Hello again, wind_chariot.

Right-click HijackThis and select Run as Administrator.

Click on 'Do a System Scan Only'. Check the following entries if they still exist: (Make sure you do not miss any)

R1 - HKCU\Software\Microsoft\Internet Explorer\SearchURL,(Default) = http://red.clientapps.yahoo.com/cust.../www.yahoo.com
O15 - Trusted Zone: http://*.2adultflashgames.com
O15 - Trusted Zone: http://*.56.com
O15 - Trusted Zone: http://*.forumflicks.com
O15 - Trusted Zone: http://*.funny-games.biz
O15 - Trusted Zone: http://*.mysexgames.com
O15 - Trusted Zone: http://*.voyeurweb.com
O17 - HKLM\System\CCS\Services\Tcpip\..\{2F43782C-203E-43C3-8D2A-C0295990D6FD}: NameServer = 85.255.112.96,85.255.112.11
O17 - HKLM\System\CCS\Services\Tcpip\..\{BAEB3BD3-2EA9-483B-ACB2-7CBDF3988084}: NameServer = 85.255.112.96,85.255.112.11
O17 - HKLM\System\CS1\Services\Tcpip\Parameters: NameServer = 85.255.112.96,85.255.112.11
O17 - HKLM\System\CS1\Services\Tcpip\..\{2F43782C-203E-43C3-8D2A-C0295990D6FD}: NameServer = 85.255.112.96,85.255.112.11
O17 - HKLM\System\CS2\Services\Tcpip\Parameters: NameServer = 85.255.112.96,85.255.112.11
O17 - HKLM\System\CS2\Services\Tcpip\..\{2F43782C-203E-43C3-8D2A-C0295990D6FD}: NameServer = 85.255.112.96,85.255.112.11
O17 - HKLM\System\CCS\Services\Tcpip\Parameters: NameServer = 85.255.112.96,85.255.112.11

Please remember to close all other windows, including browsers then click Fix checked.

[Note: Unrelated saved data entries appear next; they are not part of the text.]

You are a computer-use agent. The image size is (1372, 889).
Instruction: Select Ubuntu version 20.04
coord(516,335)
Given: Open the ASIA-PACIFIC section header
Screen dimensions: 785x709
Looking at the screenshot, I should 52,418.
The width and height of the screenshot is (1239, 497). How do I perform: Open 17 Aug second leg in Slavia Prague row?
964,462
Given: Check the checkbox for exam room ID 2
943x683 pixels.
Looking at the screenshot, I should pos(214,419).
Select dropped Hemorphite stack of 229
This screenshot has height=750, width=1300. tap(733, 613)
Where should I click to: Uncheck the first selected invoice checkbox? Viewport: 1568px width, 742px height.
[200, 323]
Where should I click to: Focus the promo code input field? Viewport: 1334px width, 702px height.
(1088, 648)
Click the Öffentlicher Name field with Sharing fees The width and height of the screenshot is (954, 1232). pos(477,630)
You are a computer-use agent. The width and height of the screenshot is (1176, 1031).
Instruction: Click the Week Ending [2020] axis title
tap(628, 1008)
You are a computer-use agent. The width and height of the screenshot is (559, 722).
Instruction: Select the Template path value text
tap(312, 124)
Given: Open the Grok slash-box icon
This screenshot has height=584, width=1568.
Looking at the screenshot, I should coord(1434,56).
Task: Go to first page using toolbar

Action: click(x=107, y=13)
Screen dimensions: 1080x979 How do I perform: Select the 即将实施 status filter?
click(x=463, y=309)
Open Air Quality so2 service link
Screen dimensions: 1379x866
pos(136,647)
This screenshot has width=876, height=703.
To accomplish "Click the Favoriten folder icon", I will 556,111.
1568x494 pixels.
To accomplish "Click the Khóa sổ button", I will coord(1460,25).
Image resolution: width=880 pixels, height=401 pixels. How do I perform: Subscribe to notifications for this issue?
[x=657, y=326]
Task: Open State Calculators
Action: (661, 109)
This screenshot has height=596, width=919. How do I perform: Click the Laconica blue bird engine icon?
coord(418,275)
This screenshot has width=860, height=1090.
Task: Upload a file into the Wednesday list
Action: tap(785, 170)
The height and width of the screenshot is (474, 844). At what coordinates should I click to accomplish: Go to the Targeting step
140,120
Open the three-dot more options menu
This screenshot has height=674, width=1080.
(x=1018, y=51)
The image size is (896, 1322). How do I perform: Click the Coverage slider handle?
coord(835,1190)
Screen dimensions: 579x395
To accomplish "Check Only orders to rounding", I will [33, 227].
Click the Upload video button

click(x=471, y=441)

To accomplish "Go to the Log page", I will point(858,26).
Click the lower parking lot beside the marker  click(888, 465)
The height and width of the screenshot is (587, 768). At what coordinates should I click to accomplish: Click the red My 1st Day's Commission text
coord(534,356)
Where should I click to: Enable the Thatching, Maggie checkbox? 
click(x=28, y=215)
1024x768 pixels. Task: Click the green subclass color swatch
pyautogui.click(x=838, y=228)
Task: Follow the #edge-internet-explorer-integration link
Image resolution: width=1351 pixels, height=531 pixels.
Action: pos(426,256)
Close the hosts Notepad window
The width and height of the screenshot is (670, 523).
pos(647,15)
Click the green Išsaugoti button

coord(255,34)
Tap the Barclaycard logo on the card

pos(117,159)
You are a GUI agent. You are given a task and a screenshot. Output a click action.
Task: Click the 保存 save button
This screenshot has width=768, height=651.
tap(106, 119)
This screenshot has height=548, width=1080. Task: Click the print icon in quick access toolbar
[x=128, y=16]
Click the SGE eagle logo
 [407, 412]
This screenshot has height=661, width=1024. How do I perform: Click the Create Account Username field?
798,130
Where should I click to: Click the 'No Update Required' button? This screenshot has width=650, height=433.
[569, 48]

Please close HijackThis now.

------------------------------------------------------

Restart your computer.

Please run dds again and post the DDS.txt in your next reply.

How is your machine behaving?

------------------------------------------------------

[wind_chariot]

Hello chemist,

Before asking for help here, I ran HijackThis and posted the log on (http://www.hijackthis.de/). They advised me to fix all O17 entries. When I fixed those entries, I lost my connection and I was not able to get it back. I had to use system restore. I thought I should inform you that I had performed the step you advised me before and I had bad result after that.

[chemist]

Did you try rebooting your computer before doing the system restore to see if your connection came back?